> [Requirement] The answer must consist of every line in the records below that contains the string "computer".

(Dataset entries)
=== Begin Enclosure ===

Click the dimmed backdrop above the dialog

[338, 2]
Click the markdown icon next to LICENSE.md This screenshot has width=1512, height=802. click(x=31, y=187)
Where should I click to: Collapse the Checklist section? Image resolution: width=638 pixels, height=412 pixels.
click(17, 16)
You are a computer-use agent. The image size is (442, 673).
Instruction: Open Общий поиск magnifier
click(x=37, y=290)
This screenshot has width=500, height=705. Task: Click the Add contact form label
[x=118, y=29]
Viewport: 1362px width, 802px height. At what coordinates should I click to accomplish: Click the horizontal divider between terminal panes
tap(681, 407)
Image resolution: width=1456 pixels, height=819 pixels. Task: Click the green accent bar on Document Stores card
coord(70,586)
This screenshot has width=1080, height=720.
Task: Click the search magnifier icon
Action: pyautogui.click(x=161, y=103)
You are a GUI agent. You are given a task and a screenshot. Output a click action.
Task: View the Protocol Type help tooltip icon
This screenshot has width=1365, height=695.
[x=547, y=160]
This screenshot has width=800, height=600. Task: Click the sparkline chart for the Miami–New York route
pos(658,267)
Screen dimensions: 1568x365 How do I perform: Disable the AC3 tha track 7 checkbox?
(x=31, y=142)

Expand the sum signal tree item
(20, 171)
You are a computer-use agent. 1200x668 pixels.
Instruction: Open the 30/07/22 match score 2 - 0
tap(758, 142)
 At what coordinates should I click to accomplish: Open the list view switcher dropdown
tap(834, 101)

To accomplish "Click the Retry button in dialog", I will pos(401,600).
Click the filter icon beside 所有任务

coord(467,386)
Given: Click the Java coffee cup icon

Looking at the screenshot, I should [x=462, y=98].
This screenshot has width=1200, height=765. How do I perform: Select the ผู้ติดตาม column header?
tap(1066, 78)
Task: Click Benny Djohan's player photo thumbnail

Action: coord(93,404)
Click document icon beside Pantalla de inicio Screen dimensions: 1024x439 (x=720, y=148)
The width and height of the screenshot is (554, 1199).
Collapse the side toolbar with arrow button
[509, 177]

=== End Enclosure ===

> [Task answer]
You are a computer-use agent. The image size is (442, 673).
You are a computer-use agent. 1200x668 pixels.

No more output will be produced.